(SUPPLIED DATA)

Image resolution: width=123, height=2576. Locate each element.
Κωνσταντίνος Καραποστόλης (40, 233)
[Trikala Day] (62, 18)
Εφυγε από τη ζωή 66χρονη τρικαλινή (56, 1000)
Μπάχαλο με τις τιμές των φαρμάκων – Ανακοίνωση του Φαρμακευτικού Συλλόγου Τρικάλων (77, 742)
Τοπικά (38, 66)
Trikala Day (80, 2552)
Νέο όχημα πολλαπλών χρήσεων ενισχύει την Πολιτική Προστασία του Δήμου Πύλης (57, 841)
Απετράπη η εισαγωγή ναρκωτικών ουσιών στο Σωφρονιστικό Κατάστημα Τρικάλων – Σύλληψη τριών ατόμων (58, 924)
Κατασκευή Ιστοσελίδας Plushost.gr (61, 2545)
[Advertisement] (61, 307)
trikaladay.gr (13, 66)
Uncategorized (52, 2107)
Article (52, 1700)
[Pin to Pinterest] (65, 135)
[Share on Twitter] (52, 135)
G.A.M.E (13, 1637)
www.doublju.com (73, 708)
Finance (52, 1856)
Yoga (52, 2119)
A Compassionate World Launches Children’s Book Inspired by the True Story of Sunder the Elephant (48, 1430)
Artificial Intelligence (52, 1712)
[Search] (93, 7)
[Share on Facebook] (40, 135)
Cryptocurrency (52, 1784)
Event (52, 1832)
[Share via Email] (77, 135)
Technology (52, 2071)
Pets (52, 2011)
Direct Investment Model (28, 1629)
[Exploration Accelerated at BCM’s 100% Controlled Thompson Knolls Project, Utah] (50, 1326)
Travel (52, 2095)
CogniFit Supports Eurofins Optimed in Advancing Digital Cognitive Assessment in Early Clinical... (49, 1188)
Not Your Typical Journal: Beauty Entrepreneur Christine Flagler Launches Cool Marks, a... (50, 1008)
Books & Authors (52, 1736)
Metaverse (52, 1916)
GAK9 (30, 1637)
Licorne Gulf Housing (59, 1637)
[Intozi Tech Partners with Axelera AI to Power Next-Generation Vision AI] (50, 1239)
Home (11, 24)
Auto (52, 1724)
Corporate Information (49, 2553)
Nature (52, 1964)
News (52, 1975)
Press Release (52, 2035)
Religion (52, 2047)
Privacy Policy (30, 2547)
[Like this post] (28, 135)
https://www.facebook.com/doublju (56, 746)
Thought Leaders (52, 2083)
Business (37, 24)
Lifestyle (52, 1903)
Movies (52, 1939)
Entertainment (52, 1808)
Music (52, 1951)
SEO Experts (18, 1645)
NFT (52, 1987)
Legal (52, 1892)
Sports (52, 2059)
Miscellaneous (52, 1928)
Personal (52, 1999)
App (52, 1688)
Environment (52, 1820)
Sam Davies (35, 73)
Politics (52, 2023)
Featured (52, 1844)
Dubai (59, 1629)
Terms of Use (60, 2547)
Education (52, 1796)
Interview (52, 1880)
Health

(TASK STATEMENT) All lines of the data above that include the word "Τρικάλων" must be shown.

(WRITTEN RESPONSE)
Μπάχαλο με τις τιμές των φαρμάκων – Ανακοίνωση του Φαρμακευτικού Συλλόγου Τρικάλων (77, 742)
Απετράπη η εισαγωγή ναρκωτικών ουσιών στο Σωφρονιστικό Κατάστημα Τρικάλων – Σύλληψη τριών ατόμων (58, 924)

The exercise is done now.